At Adventist Health Simi Valley (Calif.), medical staff gave an 81-year-old woman two doses of Lovenox, a blood thinner, within two hours. CMS found the error "probably caused" a brain bleed, and the patient died 18 hours later. Investigators determined that the medical error was a "system wide failure" because the physician ordering the medications did not follow hospital protocol, two pharmacies filled the prescription without talking to each other, and both doses were not correct. The hospital also failed to ensure oral doses of medications had correct expiration dates, which meant patients were at risk of receiving "ineffective, incorrectly prepared, or outdated medications."
Adventist Health Simi Valley told the Times that the error was self-reported and concerns were "immediately addressed." CMS removed the immediate jeopardy warning in May after the hospital presented a corrected plan that included pharmacy alerts for certain medications.
CMS also gave Los Angeles-based Northridge Hospital Medical Center an immediate jeopardy warning after a patient had to be resuscitated after receiving the wrong medication in February.
The patient, who was recovering from anesthesia after an operation, was given a blood pressure medication instead of naloxone. The investigation also found the hospital failed to assess the patient every five minutes while under anesthesia and that nursing staff failed to regularly check the crash cart.
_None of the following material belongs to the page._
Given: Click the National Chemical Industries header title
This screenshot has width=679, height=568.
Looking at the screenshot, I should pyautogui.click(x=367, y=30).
Northridge Hospital Medical Center, which is part of San Francisco-based Dignity Health, told the Times it reported the incident itself and "conducted a thorough review and worked closely with the medical staff, patient care staff, as well as with the Department of Public Health, to ensure that an incident like this does not happen again."
Northridge Hospital also submitted a corrective plan in May, and the immediate jeopardy warning was lifted.